(DATA FOR THIS EXERCISE begins)

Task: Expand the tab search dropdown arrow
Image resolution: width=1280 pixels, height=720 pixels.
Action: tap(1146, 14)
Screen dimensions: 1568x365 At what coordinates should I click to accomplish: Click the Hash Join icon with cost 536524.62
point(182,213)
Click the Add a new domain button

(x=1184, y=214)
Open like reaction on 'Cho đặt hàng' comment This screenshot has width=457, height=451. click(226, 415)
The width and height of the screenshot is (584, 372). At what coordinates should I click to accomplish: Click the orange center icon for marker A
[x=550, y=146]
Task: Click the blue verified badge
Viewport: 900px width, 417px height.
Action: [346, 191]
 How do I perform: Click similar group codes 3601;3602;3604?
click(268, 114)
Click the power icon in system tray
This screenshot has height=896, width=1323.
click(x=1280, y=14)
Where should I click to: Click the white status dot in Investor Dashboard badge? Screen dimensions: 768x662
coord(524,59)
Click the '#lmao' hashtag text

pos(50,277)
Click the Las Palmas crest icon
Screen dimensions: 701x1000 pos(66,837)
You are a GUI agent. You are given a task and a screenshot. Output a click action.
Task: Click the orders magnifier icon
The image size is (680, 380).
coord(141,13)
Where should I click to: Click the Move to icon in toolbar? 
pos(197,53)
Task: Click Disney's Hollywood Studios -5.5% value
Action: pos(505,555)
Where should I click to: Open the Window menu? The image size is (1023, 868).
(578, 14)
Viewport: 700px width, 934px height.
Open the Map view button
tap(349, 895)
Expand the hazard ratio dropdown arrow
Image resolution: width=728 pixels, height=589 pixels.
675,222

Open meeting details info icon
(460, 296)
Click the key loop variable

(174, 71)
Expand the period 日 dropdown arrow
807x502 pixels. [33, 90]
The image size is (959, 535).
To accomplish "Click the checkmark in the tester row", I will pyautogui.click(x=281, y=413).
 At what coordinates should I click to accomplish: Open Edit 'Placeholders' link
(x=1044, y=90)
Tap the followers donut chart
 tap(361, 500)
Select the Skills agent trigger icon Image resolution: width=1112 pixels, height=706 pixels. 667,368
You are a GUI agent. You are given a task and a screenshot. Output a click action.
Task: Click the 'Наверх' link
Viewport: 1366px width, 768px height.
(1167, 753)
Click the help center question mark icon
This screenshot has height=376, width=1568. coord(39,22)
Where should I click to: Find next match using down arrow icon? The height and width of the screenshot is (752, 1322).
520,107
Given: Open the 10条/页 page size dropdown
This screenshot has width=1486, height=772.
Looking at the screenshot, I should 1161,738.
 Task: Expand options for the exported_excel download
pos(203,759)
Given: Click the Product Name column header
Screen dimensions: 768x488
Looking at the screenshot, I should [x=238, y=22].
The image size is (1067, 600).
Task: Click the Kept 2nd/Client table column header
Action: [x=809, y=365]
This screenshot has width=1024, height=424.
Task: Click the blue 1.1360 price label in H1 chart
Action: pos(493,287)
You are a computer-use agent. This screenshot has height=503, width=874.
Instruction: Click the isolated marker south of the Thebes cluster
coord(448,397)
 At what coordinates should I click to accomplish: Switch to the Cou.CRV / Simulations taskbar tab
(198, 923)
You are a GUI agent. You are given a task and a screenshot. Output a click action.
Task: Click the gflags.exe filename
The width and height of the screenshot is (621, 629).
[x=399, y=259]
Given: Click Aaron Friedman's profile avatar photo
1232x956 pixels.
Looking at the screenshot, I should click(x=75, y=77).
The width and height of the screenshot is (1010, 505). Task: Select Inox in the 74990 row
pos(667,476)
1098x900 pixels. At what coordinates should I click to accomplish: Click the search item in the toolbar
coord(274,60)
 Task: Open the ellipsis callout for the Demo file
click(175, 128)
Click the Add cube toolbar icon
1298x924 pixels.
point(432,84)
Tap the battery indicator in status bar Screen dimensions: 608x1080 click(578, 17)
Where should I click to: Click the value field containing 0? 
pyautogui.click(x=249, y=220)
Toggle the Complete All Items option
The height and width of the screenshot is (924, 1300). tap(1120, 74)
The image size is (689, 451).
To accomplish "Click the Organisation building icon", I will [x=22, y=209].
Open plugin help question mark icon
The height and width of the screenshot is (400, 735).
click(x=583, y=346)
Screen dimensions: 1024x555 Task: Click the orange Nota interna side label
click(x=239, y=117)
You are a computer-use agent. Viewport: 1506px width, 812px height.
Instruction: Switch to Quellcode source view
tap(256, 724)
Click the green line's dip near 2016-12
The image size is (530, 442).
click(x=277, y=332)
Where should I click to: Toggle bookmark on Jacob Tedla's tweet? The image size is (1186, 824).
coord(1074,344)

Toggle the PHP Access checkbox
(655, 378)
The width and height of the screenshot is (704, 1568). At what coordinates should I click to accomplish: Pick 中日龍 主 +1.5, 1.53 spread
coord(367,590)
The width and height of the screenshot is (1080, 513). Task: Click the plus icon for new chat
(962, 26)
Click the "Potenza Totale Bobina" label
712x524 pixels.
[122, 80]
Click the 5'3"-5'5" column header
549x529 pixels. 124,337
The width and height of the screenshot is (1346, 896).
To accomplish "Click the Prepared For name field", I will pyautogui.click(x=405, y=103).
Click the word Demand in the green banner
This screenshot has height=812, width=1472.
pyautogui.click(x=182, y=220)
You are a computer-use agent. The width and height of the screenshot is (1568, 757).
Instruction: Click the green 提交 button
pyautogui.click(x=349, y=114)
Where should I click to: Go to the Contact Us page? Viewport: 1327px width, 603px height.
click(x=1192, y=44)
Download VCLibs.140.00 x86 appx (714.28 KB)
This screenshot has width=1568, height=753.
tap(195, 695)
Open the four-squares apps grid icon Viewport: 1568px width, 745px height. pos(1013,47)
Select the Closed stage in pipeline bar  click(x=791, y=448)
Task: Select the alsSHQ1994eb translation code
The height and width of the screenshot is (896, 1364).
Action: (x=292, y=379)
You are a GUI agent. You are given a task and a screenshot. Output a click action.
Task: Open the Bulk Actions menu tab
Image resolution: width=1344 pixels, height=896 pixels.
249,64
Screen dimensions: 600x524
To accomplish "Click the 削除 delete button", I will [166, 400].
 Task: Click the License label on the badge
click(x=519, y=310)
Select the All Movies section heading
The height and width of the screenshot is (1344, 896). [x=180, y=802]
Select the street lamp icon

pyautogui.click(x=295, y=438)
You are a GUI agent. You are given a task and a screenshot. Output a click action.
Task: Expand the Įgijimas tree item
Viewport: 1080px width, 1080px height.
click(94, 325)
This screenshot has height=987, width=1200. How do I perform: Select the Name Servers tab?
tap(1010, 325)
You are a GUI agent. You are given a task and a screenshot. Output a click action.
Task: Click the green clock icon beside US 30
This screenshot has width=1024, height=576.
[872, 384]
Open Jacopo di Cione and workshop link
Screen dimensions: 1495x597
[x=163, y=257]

(DATA FOR THIS EXERCISE ends)

ASSIGNMENT - The data above needs to be given again exactly, with no line left out.

ANSWER TO THIS TASK -
Task: Expand the tab search dropdown arrow
Image resolution: width=1280 pixels, height=720 pixels.
Action: tap(1146, 14)
Screen dimensions: 1568x365 At what coordinates should I click to accomplish: Click the Hash Join icon with cost 536524.62
point(182,213)
Click the Add a new domain button

(x=1184, y=214)
Open like reaction on 'Cho đặt hàng' comment This screenshot has width=457, height=451. click(226, 415)
The width and height of the screenshot is (584, 372). At what coordinates should I click to accomplish: Click the orange center icon for marker A
[x=550, y=146]
Task: Click the blue verified badge
Viewport: 900px width, 417px height.
Action: [346, 191]
 How do I perform: Click similar group codes 3601;3602;3604?
click(268, 114)
Click the power icon in system tray
This screenshot has height=896, width=1323.
click(x=1280, y=14)
Where should I click to: Click the white status dot in Investor Dashboard badge? Screen dimensions: 768x662
coord(524,59)
Click the '#lmao' hashtag text

pos(50,277)
Click the Las Palmas crest icon
Screen dimensions: 701x1000 pos(66,837)
You are a GUI agent. You are given a task and a screenshot. Output a click action.
Task: Click the orders magnifier icon
The image size is (680, 380).
coord(141,13)
Where should I click to: Click the Move to icon in toolbar? 
pos(197,53)
Task: Click Disney's Hollywood Studios -5.5% value
Action: pos(505,555)
Where should I click to: Open the Window menu? The image size is (1023, 868).
(578, 14)
Viewport: 700px width, 934px height.
Open the Map view button
tap(349, 895)
Expand the hazard ratio dropdown arrow
Image resolution: width=728 pixels, height=589 pixels.
675,222

Open meeting details info icon
(460, 296)
Click the key loop variable

(174, 71)
Expand the period 日 dropdown arrow
807x502 pixels. [33, 90]
The image size is (959, 535).
To accomplish "Click the checkmark in the tester row", I will pyautogui.click(x=281, y=413).
 At what coordinates should I click to accomplish: Open Edit 'Placeholders' link
(x=1044, y=90)
Tap the followers donut chart
 tap(361, 500)
Select the Skills agent trigger icon Image resolution: width=1112 pixels, height=706 pixels. 667,368
You are a GUI agent. You are given a task and a screenshot. Output a click action.
Task: Click the 'Наверх' link
Viewport: 1366px width, 768px height.
(1167, 753)
Click the help center question mark icon
This screenshot has height=376, width=1568. coord(39,22)
Where should I click to: Find next match using down arrow icon? The height and width of the screenshot is (752, 1322).
520,107
Given: Open the 10条/页 page size dropdown
This screenshot has width=1486, height=772.
Looking at the screenshot, I should 1161,738.
 Task: Expand options for the exported_excel download
pos(203,759)
Given: Click the Product Name column header
Screen dimensions: 768x488
Looking at the screenshot, I should [x=238, y=22].
The image size is (1067, 600).
Task: Click the Kept 2nd/Client table column header
Action: [x=809, y=365]
This screenshot has width=1024, height=424.
Task: Click the blue 1.1360 price label in H1 chart
Action: pos(493,287)
You are a computer-use agent. This screenshot has height=503, width=874.
Instruction: Click the isolated marker south of the Thebes cluster
coord(448,397)
 At what coordinates should I click to accomplish: Switch to the Cou.CRV / Simulations taskbar tab
(198, 923)
You are a GUI agent. You are given a task and a screenshot. Output a click action.
Task: Click the gflags.exe filename
The width and height of the screenshot is (621, 629).
[x=399, y=259]
Given: Click Aaron Friedman's profile avatar photo
1232x956 pixels.
Looking at the screenshot, I should click(x=75, y=77).
The width and height of the screenshot is (1010, 505). Task: Select Inox in the 74990 row
pos(667,476)
1098x900 pixels. At what coordinates should I click to accomplish: Click the search item in the toolbar
coord(274,60)
 Task: Open the ellipsis callout for the Demo file
click(175, 128)
Click the Add cube toolbar icon
1298x924 pixels.
point(432,84)
Tap the battery indicator in status bar Screen dimensions: 608x1080 click(578, 17)
Where should I click to: Click the value field containing 0? 
pyautogui.click(x=249, y=220)
Toggle the Complete All Items option
The height and width of the screenshot is (924, 1300). tap(1120, 74)
The image size is (689, 451).
To accomplish "Click the Organisation building icon", I will [x=22, y=209].
Open plugin help question mark icon
The height and width of the screenshot is (400, 735).
click(x=583, y=346)
Screen dimensions: 1024x555 Task: Click the orange Nota interna side label
click(x=239, y=117)
You are a computer-use agent. Viewport: 1506px width, 812px height.
Instruction: Switch to Quellcode source view
tap(256, 724)
Click the green line's dip near 2016-12
The image size is (530, 442).
click(x=277, y=332)
Where should I click to: Toggle bookmark on Jacob Tedla's tweet? The image size is (1186, 824).
coord(1074,344)

Toggle the PHP Access checkbox
(655, 378)
The width and height of the screenshot is (704, 1568). At what coordinates should I click to accomplish: Pick 中日龍 主 +1.5, 1.53 spread
coord(367,590)
The width and height of the screenshot is (1080, 513). Task: Click the plus icon for new chat
(962, 26)
Click the "Potenza Totale Bobina" label
712x524 pixels.
[122, 80]
Click the 5'3"-5'5" column header
549x529 pixels. 124,337
The width and height of the screenshot is (1346, 896).
To accomplish "Click the Prepared For name field", I will pyautogui.click(x=405, y=103).
Click the word Demand in the green banner
This screenshot has height=812, width=1472.
pyautogui.click(x=182, y=220)
You are a computer-use agent. The width and height of the screenshot is (1568, 757).
Instruction: Click the green 提交 button
pyautogui.click(x=349, y=114)
Where should I click to: Go to the Contact Us page? Viewport: 1327px width, 603px height.
click(x=1192, y=44)
Download VCLibs.140.00 x86 appx (714.28 KB)
This screenshot has width=1568, height=753.
tap(195, 695)
Open the four-squares apps grid icon Viewport: 1568px width, 745px height. pos(1013,47)
Select the Closed stage in pipeline bar  click(x=791, y=448)
Task: Select the alsSHQ1994eb translation code
The height and width of the screenshot is (896, 1364).
Action: (x=292, y=379)
You are a GUI agent. You are given a task and a screenshot. Output a click action.
Task: Open the Bulk Actions menu tab
Image resolution: width=1344 pixels, height=896 pixels.
249,64
Screen dimensions: 600x524
To accomplish "Click the 削除 delete button", I will [166, 400].
 Task: Click the License label on the badge
click(x=519, y=310)
Select the All Movies section heading
The height and width of the screenshot is (1344, 896). [x=180, y=802]
Select the street lamp icon

pyautogui.click(x=295, y=438)
You are a GUI agent. You are given a task and a screenshot. Output a click action.
Task: Expand the Įgijimas tree item
Viewport: 1080px width, 1080px height.
click(94, 325)
This screenshot has height=987, width=1200. How do I perform: Select the Name Servers tab?
tap(1010, 325)
You are a GUI agent. You are given a task and a screenshot. Output a click action.
Task: Click the green clock icon beside US 30
This screenshot has width=1024, height=576.
[872, 384]
Open Jacopo di Cione and workshop link
Screen dimensions: 1495x597
[x=163, y=257]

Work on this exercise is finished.